1/ Ce n’est pas la première crise politique au Venezuela, qui a fait face à de nombreuses tentatives de déstabilisation...

Cela a commencé très tôt après la première victoire de Chavez en 1999
- il doit se battre dès le début contre l’assemblée nationale et le patronat qui refuse le changement d’orientation politique
- en 2002, le peuple et l’armée font face à une tentative de coup d’état contre Chavez, avec déja le soutien immédiat des USA et de tous les dirigeants occidentaux... et de leurs médias !
- en 2004, sous pression de l’opposition, un référendum de destitution de Chavez est organisé avec un record de votants, Chavez est soutenu par 59% des votants
- en 2013, quand Maduro est élu pour 2013-2018 par 50,61 % contre Caprilès (79,69 % de participation), il doit expulser des fonctionnaires de l’ambassade US qui tente d’organiser la déstabilisation du pays
- en 2014, après avoir perdu les élections locales, l’opposition organise des manifestations violentes (guarimbas)qui font de nombreux morts
- en 2015, l’opposition gagne les élections législatives dans un contexte de crise économique profonde. Curieusement(!), c’est la seule élection dont les médias occidentaux ne contestent pas les résultats, alors qu’elles sont toutes organisées de la même manière, avec un contrôle très détaillé de la fondation Carter
- en 2017, les émeutes des quartiers riches sont très violentes avec des militants chavistes brulés vifs parce que noirs. Maduro construit une issue politique par la convocation d’une assemblée constituante, avec 41% de participation (8 millions de votants) malgré le boycott de l’opposition, le soutien à la révolution bolivarienne reste au niveau du soutien à Chavez en 2012.
- en 2018 Maduro est réélu avec 68% des voix et 46% de votants, l’opposition boycottant toujours

Notez que la seule période "calme" est celle où les USA sont très occupés au moyen-orient et que le regain récent de violences est une période où les USA se recentrent sur leur pré carré...

2/ Un pays divisé où la bourgeoisie refuse la transformation sociale

Il y a clairement un pays très divisé, depuis la victoire de Chavez, avec des élections ou l’opposition fait plus d’un tiers des voix, 45% pour la dernière élection de Chavez et un équilibre pratiquement 50/50 pour la première élection de Maduro.

Cette division est très sociale, ce qui se voit dans la répartition géographique des résultats, l’opposition se concentrant dans les quartiers et régions riches et le vote bolivarien étant fortement lié au niveau de mobilisation des quartiers populaires.

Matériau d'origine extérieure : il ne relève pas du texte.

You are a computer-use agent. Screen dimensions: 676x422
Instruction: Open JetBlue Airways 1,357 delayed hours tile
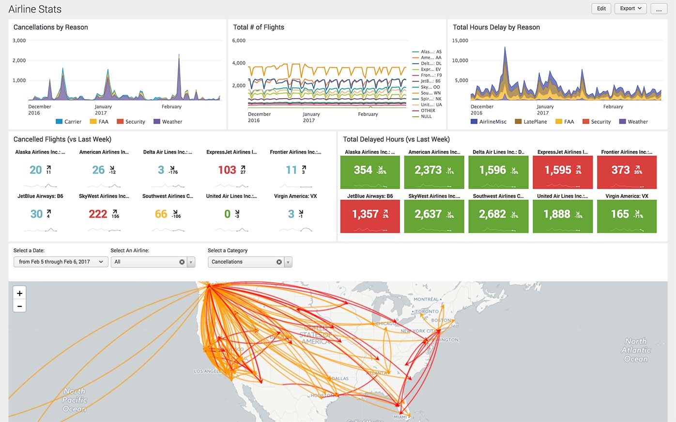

La masse des plus pauvres a beaucoup gagné avec Chavez mais la bourgeoisie fortement liée au pétrole, à l’agroalimentaire et aux USA n’accepte pas d’avoir perdu le pouvoir. Elle organise une véritable guerre économique, avec la fuite de ses richesses, bloquant l’économie interne, organisant les trafics avec le soutien de la Colombie voisine, spéculant contre la monnaie nationale... Elle est fortement soutenue par les multinationales qui n’ont pas accepté la nationalisation du pétrole, et les USA utilisent l’arme du prix du pétrole utilisé avec l’Arabie Saoudite pour fragiliser tous les autres producteurs de pétrole [1].

3/ Le problème c’est le pétrole, pas la démocratie !

PNGTout le monde sait que, comme en Irak ou en Syrie, les objectifs des USA et de l’OTAN n’ont rien à voir avec leurs discours pour la démocratie ou les droits de l’homme. Quand on vend des armes à l’Arabie Saoudite et qu’on donne la légion d’honneur, un scandale, à son dictateur arriéré, on est illégitime pour donner des leçons de démocratie !

Non, le vrai problème, c’est le pétrole ! Le Venezuela a les plus fortes réserves du monde, et c’est cela que veulent les USA et Trump... car leur pétrole de schiste qui a refait des USA un pays exportateur de pétrole leur pose de nombreux problèmes, non seulement environnementaux ce qui ne les gêne pas, mais surtout technique et économique compte tenu des énormes dettes accumulées, et donc du prix réel à long terme de ce pétrole. Les réserves du Venezuela sont un "trésor" à proximité qui est indispensable pour consolider la position énergétique des USA.

John Bolton, conseiller en sécurité nationale de Donald Trump, déclarait à Fox News il y a quelques jours : « nous discutons en ce moment avec les grandes entreprises américaines qui sont installées au Venezuela. Nous cherchons à atteindre le même objectif (…) cela ferait bien avancer les choses si nous parvenions à faire en sorte que les entreprises américaines puissent investir au Venezuela et exploiter ses ressources naturelles ».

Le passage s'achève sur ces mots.